Kıdem tazminatı: Ekonomik kriz derinleşiyor!

AKP iktidarının yakın zamanda kamuoyunun önüne getireceği kıdem tazminatı konusu üzerine bir kez değil, birçok kez durup düşünün, sorun, sorgulayın!.. Neden mi?

kıdem tazminatı ekonomik kriz derinleşiyor

Hükumetin emekçilerle mücadelesi: Kıdem tazminatı

Her zaman sorgulanmalıdır. Birey neden vardır; devlet, neden bireyin başındadır…

Hiç sorguladınız mı bunu? Sorgulamadıysanız bundan sonra muhakkak sorgulayın! Devlet, bireyin toplum içerisinde huzuru, güvenliği, daha müreffeh yaşamı için vardır. Bu taktirde devlet, kendi vatandaşının ekonomik ve sosyal yaşamının hukukunu güvence altına alarak halkın yaşamının devamı için kamu nezdinde niteliğini korur…


Bugün devletin başında bulunan AKP iktidarı ise… O taktirde bireyin bu güvencesini sağlayacak olan da AKP iktidarının ta kendisidir.

Peki AKP iktidarı halkın bu güvencisini sağlamakta mıdır? Bugüne kadar yapılanlara bakıldığında sağladığını söylemek zor!

Neden zor?

Yeni bir konu gündemde. Konu kıdem tazminatı…

Aslında yeni de değil! Ben bir yıldır belirli aralıklarla yazıyorum. Ülke, bir yıla yakın süredir ciddi anlamda ekonomik krizle karşı karşıya. Hükumet, bu krizi en az hasarla atlatmak için “gizli zam”lar yaptı, bunu da faturalara yansıttı. Açık zamlar olmadı mı? Olmaz olur mu? En basiti akaryakıt zamları bunun en açık kanıtı. Bunların ötesinde krizin geldiğini gösteren en önemli ekonomik gösterge ise iktidarın getirdiği Bireysel Emeklilik Sistemi (BES)‘ydi. Bunun yanında 2016 yılında yapmak isteyip de toplumun tepkisinden çekindiği için gündeme pek de getiremediği kıdem tazminatı konusuydu…

bireysel emeklilik sistemi bes 72 yaş kıdem tazminatı

Geçen aylarda ekonomi ile ilgili yazdığım yazılarda tazminat konusunun tekrar gündeme gelebileceğini yazmıştım. İşte o gün bugündür, kıdem tazminatı konusu tekrar gündemde. Hükumet bunu neden yapıyor? Ülkedeki ekonomik kriz nedeniyle…

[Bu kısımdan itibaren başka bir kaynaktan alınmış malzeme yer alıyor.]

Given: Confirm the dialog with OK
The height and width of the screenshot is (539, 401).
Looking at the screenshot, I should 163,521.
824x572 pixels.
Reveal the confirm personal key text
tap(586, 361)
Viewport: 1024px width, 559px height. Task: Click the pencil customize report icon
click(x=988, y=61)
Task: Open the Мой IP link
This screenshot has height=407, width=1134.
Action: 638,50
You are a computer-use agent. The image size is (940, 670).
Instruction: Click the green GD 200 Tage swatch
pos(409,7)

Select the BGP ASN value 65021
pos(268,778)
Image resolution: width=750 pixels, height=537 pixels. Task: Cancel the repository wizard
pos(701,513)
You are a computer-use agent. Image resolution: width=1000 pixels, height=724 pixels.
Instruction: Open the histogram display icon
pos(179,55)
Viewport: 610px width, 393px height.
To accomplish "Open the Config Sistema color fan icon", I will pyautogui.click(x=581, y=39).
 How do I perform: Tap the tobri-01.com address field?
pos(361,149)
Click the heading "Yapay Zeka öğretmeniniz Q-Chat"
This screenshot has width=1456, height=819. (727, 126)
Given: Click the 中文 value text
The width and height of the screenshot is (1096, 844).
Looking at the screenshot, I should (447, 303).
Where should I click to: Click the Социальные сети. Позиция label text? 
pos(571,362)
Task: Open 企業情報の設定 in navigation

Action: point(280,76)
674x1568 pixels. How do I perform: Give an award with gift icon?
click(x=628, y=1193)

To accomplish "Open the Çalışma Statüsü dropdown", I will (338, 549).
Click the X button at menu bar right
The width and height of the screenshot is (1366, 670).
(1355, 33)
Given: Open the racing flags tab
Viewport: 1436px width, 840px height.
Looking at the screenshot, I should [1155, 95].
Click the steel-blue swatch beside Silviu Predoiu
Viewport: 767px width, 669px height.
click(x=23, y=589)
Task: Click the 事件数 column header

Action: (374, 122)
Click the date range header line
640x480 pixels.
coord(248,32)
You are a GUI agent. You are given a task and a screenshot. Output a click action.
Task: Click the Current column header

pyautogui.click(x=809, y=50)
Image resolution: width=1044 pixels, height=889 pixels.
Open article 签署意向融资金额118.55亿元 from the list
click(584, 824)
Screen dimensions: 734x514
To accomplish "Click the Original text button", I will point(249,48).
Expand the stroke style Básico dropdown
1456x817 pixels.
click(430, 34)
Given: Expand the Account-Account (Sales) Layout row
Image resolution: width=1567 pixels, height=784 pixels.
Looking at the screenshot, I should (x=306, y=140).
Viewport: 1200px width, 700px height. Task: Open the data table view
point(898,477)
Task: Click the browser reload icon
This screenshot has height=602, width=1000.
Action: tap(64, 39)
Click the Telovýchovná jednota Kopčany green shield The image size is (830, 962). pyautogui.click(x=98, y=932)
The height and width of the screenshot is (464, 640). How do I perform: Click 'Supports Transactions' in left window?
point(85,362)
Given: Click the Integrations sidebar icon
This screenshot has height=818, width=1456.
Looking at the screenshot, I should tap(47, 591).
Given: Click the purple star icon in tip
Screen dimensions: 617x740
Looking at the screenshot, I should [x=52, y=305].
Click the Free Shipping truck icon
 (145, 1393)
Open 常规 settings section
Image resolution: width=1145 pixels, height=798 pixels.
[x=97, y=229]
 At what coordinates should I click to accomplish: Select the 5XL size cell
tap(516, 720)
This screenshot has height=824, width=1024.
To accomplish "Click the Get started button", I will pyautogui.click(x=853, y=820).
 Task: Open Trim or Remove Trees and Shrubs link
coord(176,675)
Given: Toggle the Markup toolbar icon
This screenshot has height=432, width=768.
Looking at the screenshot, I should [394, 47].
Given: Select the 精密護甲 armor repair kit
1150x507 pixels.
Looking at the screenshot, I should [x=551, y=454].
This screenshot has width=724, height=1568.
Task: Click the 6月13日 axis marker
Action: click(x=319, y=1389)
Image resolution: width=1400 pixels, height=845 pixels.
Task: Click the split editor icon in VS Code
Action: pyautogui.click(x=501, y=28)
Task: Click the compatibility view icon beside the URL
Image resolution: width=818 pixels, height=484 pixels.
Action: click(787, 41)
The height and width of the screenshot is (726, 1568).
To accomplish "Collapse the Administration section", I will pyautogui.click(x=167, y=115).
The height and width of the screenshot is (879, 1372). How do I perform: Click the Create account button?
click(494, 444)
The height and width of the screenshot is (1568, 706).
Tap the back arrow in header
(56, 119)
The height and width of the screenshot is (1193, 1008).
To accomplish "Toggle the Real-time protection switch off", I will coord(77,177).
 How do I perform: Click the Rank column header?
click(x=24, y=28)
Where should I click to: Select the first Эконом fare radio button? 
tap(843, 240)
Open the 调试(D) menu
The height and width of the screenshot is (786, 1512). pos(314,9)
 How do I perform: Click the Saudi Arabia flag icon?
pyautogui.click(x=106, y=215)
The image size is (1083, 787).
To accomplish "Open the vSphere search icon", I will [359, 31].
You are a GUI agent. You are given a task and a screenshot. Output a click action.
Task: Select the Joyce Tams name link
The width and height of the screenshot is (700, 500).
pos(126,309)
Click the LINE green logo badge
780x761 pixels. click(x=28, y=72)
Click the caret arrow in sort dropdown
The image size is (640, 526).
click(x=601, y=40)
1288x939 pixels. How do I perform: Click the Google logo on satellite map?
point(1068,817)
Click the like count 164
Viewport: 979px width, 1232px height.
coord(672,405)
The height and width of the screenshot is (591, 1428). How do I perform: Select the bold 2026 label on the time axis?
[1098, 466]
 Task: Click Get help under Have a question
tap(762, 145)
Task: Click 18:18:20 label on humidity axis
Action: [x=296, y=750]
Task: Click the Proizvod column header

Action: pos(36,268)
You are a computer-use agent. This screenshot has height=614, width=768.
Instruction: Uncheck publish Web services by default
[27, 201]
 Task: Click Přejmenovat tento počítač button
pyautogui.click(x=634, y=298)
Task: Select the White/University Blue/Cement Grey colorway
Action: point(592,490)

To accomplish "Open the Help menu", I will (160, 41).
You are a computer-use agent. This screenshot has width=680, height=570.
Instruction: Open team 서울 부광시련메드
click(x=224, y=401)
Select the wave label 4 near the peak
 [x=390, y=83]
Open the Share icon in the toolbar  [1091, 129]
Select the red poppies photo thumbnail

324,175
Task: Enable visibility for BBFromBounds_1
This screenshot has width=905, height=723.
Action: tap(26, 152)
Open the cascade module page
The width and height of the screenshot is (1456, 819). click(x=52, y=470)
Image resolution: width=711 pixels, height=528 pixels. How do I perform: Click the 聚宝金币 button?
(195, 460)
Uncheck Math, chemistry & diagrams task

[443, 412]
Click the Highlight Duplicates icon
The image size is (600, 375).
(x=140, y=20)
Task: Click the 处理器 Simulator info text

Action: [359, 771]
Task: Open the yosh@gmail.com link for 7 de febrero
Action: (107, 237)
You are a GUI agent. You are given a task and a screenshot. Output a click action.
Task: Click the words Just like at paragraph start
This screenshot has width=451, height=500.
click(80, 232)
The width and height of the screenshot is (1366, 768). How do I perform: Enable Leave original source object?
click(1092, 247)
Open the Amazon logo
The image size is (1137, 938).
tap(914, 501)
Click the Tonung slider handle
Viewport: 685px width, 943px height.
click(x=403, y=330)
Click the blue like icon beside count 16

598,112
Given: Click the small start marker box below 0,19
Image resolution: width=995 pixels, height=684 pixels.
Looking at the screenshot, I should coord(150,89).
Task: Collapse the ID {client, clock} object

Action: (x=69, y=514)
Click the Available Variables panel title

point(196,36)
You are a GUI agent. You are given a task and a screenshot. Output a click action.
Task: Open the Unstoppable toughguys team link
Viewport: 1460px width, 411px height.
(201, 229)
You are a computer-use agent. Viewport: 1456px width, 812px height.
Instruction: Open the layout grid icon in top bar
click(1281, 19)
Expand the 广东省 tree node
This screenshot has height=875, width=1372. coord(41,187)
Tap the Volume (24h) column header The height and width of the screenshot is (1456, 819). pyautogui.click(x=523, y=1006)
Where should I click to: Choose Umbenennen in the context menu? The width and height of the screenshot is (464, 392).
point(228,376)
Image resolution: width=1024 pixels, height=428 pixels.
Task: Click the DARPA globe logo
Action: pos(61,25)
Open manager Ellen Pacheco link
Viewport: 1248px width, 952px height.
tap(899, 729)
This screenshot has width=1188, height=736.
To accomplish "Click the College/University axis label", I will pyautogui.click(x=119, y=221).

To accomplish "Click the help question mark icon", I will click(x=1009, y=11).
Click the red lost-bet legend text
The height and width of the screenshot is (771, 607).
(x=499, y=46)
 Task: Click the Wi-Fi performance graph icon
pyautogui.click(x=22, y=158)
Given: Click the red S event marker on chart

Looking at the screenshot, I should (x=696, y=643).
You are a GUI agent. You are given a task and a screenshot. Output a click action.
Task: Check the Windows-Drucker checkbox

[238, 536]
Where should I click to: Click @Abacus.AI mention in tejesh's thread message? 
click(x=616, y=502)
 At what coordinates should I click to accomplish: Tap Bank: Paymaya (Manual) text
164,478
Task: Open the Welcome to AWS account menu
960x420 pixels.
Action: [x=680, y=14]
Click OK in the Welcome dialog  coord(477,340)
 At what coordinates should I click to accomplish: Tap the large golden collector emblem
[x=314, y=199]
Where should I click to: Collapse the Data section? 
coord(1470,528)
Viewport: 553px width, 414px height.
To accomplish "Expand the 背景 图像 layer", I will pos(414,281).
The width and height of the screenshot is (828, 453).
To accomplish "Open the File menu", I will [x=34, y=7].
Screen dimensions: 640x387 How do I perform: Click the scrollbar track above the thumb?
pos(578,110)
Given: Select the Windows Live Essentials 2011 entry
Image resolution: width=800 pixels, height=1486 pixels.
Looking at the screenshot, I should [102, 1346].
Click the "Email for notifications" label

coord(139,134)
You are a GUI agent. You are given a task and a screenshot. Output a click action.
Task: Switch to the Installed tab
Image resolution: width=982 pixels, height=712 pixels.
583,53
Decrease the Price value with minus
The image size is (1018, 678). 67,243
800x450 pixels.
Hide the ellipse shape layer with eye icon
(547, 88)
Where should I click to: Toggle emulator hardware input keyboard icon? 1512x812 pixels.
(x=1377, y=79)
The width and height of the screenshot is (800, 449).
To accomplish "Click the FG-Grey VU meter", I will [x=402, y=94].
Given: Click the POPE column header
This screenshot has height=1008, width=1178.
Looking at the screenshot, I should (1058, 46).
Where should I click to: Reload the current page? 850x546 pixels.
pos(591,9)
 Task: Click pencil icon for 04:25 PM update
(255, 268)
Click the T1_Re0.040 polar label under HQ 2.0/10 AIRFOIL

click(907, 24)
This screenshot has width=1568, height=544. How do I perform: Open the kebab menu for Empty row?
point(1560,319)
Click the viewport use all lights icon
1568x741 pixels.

Ülke ekonomisi ciddi anlamda dar boğazda!

Hatırlanacağı üzere devlet geçtiğimiz aylarda bir Varlık Fonu kurdu. Bu fonun kurulmasının nedeni bu krizi hızlı bir şekilde bertaraf etmek içindi…


Kıdem tazminatının gündeme getirilmesi ile hükumet gerçekten işçisini mi düşünmektedir? Eğer böyle düşünenler varsa onlara geçmişten bir şeyler hatırlatmak gerekir!..

Bakın, size şunu rahatlıkla söyleyebilirim ki, AKP iktidarının uygulamaları emekçi lehine olabilecek düzenlemeler değildir! Hükumet içerisinde olan kimseler ya bir iş ortağıdır ya da işverenlerle bir bağı vardır! Örneğin Başbakan Binali Yıldırım’ın Hollanda ile kriz ortamındayken Hollanda’daki şirketleri gündeme gelmişti…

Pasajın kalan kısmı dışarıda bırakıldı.